Protagonist Josiah is part Parnucklian. At least this is what his mother has told him his entire life—that she was abducted in college by his alien father, who is from the planet Parnuckle. The novel opens on the heels of Josiah’s sixteenth birthday, as he moves back in with his mother and her new fiancé, Johnson Davis, after having spent time in a group home. Suddenly, Josiah is expected to learn new habits and explain his oddities in what is considered a “normal” home life:
Josiah first met Johnson Davis’s daughter Bree four days after moving into the home of Johnson Davis. Having decided at eleven years old that if he ever grew up and had people that he loved he would live with them all together in his home, Josiah thought that Bree, whom he thought was pretty, liking the way that she looked in her soccer uniform, may be someone he could love and have a family with and live all together with in a home, and by the end of that night, he was sure of it.

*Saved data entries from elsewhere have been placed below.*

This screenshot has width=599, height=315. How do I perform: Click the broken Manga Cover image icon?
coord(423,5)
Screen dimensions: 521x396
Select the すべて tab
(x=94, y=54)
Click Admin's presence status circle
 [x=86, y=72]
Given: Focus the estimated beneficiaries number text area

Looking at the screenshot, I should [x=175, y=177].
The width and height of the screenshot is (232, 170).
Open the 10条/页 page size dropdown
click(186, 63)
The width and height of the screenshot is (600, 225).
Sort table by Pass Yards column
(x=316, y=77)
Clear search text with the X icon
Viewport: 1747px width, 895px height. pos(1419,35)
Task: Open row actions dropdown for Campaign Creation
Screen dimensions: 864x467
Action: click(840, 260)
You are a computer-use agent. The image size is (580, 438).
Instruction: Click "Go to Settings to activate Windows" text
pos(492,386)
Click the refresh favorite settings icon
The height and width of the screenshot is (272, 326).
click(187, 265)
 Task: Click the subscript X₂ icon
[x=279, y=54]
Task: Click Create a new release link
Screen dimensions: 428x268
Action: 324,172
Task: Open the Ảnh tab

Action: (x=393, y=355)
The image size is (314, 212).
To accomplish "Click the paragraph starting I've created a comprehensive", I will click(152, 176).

Josiah craves a sense of normalcy, and yet there is no hope of him getting it in this “family.” What is most amusing and ironic about Parnucklian for Chocolate is how Josiah ends up being the least alien of the characters. His mother’s inability to parent—the invention of Parnuckle in the first place—makes her one of the most bizarre characters in the novel. She completes Josiah’s homeschooling homework, only feeds him chocolate (because that’s what Parnucklians eat), and slaps him when he uncovers details about his real father. It’s no wonder that Josiah imagines that his real mother must be a Parnucklian goddess that looks like Cher.
Johnson Davis, the strict, “normal” stepfather, is almost robot-like in his regimen and “[l]ike the Greeks” in his child-rearing practices. Josiah was put in a group home for indiscriminately peeing on things around the house, and though his chocolate diet and lack of knowledge about the English equivalent for words (he thinks an Andre Agassi is a penis, for example) make him odd and amusing, in the end James reveals that Josiah may have the clearest sense of reality, after all. Imagination is Josiah’s most powerful protection; where his mother uses imagination to hide the truth about Josiah’s father, Josiah uses his imagination to make the most of his present situation.
Though Josiah is quirky, the greater interest of the story lies in Bree’s character, Josiah’s soon-to-be stepsister and love interest. She is evidence that even the “best” home life can alienate people. She is at times seductive, manipulative, cunning, bold—all to mask her vulnerability. Yet she is selfish, and by the end, no different than she was before. Bree is an Eve character—tempting and raw, but sex seems to be her only weapon, which lessened my empathy for her. In constructing Bree, it would have enhanced her character to use more than just sex and smoking pot to get across the message that she is stumbling through life trying to find her place. There is little original about Bree’s character, though her quick quips and colorful personality at least make scenes with her interesting.
James writes in long, meandering sentences, and the use of Johnson Davis’s full name and the technique of writing about things through an outsider’s perspective lend themselves to this tale of an “alien” child. However, some of these techniques felt like tricks, and though used consistently, were overwrought. In a short story, James’s style would have thrived and heightened narrative tension, but in the novel length they were exhausting. There is almost a staccato-like rhythm to James’s sentences, and repetition of names and information is reminiscent of Gertrude Stein, perhaps. This repetition, and distance that it creates, allows James to reveal disturbing scenarios—like the truth about Josiah’s father and mother—as though he is holding them out at a safe distance with a pair of tongs, far enough away to be examined without being discomfiting.